What is happening in your situation is not that. You are parallel parenting. You are both parenting the same child, but not jointly and not in a compromising, united manner.

Stop expecting him to be anything other than who he is. Get rid of the dream. Grieve it if you must, but he is not the one. When you stop trying to fix the situation, get him to understand, see your side or even be reasonable, your life will be that much easier and so will your children’s.

Desperate to know the reason for your pain? Click here.

The biggest issue we have in relationships is that we expect someone to be who they AREN’T instead of expecting them to be who they are.

Once you have released that need, you can focus on what is real and how to make it the healthiest situation for your children.

When parallel parenting, you need to:

1. Recognize this is a “Business Only” relationship. Your business is in the same industry but you are more like competitors that need to work together. It may sound horrible, but these relationships can work out quite well.

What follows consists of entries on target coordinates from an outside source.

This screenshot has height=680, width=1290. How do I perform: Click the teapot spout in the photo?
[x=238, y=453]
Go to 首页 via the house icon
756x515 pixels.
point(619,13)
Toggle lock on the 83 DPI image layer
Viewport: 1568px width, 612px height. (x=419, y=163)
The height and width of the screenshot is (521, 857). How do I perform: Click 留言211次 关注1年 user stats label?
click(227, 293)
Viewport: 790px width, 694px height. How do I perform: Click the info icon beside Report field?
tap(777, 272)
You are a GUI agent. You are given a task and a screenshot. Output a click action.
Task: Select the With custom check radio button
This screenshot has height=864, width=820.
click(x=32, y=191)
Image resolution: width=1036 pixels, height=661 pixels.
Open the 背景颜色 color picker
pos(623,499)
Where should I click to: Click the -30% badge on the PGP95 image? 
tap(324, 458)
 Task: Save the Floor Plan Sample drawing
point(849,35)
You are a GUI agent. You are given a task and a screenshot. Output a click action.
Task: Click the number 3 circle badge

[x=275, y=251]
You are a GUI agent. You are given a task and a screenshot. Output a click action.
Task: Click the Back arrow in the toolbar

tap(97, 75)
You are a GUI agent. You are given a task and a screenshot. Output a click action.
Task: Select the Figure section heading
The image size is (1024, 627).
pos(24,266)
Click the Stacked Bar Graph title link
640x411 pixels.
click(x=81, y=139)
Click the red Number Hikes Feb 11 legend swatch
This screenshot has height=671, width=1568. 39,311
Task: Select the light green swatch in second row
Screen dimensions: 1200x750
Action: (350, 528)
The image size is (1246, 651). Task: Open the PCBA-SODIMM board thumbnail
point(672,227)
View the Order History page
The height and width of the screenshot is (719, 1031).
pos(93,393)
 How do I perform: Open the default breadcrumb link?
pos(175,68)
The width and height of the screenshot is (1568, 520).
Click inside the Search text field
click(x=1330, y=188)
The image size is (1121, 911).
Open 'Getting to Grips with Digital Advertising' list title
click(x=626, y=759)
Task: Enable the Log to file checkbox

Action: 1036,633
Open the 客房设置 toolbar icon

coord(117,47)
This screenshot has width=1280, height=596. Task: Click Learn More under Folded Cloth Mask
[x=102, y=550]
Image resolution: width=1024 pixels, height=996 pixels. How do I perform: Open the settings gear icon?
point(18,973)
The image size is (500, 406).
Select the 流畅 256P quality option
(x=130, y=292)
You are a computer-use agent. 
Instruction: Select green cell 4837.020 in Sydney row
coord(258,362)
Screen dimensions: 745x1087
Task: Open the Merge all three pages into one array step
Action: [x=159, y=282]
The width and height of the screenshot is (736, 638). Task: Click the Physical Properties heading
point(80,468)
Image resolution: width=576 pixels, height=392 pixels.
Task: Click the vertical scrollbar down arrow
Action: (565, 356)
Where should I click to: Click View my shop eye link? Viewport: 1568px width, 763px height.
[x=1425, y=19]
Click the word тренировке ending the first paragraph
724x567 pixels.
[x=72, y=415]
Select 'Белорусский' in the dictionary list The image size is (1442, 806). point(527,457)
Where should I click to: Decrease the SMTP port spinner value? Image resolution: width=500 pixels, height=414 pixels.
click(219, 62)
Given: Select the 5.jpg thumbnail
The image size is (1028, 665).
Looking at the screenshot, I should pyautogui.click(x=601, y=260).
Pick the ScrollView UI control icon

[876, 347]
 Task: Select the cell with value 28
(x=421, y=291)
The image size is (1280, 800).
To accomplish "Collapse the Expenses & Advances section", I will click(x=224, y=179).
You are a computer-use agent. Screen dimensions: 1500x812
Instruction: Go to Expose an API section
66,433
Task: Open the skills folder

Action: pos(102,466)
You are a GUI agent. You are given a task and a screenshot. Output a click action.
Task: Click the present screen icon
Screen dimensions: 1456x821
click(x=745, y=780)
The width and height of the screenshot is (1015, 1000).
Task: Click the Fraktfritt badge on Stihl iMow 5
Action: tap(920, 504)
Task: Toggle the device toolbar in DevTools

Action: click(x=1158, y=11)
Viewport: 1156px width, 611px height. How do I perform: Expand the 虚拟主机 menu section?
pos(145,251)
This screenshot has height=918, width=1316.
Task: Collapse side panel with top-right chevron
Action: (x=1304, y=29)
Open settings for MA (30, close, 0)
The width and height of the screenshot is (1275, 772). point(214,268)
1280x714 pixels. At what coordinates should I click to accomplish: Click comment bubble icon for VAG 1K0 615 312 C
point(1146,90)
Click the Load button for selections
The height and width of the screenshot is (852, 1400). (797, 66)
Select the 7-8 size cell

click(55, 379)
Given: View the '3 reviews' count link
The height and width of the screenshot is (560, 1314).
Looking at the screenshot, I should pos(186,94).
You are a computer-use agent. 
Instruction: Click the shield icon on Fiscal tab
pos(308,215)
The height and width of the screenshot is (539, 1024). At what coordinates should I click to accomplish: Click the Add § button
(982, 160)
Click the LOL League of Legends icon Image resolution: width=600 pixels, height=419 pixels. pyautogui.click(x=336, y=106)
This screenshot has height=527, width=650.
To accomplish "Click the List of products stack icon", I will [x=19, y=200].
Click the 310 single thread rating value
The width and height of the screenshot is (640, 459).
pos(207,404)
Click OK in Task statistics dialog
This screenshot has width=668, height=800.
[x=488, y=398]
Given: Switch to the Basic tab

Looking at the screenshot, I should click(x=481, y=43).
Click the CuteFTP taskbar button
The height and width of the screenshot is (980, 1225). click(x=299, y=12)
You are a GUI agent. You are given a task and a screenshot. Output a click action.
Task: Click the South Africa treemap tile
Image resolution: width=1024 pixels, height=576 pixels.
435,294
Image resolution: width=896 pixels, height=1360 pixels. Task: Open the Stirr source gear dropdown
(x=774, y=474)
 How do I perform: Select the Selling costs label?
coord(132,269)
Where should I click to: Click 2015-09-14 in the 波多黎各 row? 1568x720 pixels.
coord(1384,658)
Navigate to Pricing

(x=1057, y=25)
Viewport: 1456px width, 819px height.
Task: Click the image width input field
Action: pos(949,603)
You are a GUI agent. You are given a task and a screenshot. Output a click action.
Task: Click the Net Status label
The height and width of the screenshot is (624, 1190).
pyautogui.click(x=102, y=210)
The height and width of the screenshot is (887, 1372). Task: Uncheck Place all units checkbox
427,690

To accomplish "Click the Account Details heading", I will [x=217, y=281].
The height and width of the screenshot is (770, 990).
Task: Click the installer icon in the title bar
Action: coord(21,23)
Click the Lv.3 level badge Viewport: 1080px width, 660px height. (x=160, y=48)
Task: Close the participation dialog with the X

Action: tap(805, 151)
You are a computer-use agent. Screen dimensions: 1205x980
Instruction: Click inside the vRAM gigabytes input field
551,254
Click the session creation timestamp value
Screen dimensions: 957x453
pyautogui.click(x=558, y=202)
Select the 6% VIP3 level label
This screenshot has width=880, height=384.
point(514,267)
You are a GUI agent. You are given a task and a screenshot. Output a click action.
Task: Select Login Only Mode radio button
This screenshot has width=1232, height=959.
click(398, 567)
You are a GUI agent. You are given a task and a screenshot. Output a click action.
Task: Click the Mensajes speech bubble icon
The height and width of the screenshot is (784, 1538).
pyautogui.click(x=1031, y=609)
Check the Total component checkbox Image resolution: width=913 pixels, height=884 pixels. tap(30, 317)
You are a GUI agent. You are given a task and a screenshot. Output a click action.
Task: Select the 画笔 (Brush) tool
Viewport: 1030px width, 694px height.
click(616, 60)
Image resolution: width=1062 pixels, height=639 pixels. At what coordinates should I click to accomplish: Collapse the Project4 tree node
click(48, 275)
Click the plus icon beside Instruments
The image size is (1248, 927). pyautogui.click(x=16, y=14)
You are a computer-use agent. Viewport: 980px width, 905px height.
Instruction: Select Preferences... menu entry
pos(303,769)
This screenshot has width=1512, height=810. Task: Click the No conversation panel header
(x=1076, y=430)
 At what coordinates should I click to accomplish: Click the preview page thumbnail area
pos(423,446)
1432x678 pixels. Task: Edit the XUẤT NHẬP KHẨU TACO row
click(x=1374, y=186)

1. Devise a schedule and plan that minimizes your need to interact with the other parent. The less contact with toxicity, the better.

2. Figure out what you can agree on and commit to that. You can still have agreements like, no one speaks badly about the other party to the children, but don’t hold your breath that he will adhere to the rule. Remember, you’re expecting him to do what he always does.

3. Get everything in writing. That’s what any good business relationship does.

4. Leave all your personal issues with him on the doorstep. This isn’t about your history or your past pain. Get your own help for dealing with that and make sure your responses to him are always based in the present.

5. It’s okay that you will feel lonely and sometimes angry in this process. This is to be expected because it’s not the optimal situation. But you can certainly make the best of it and your children can thrive!

6. Help your children understand that different rules at different houses is okay. Because it is! Children do quite well with different rules in different environments when the parents aren’t all tied up in a bow because of it. It’s helpful as well to explain why you chose the rules you have for when they are with you.

You can still be a phenomenal parent in a parallel parenting situation. Children adjust well when their parents adjust well. You have no control over your ex, so your main job is to make sure you are taking care of yourself in this dynamic and showing up as the healthiest you for your kids.

Walk in faith that God’s got the rest. He is not confused about your situation. He’s got a plan for your children and they’re going to need this experience to fulfill it.

You’ve got this. It just takes a little grit and grace!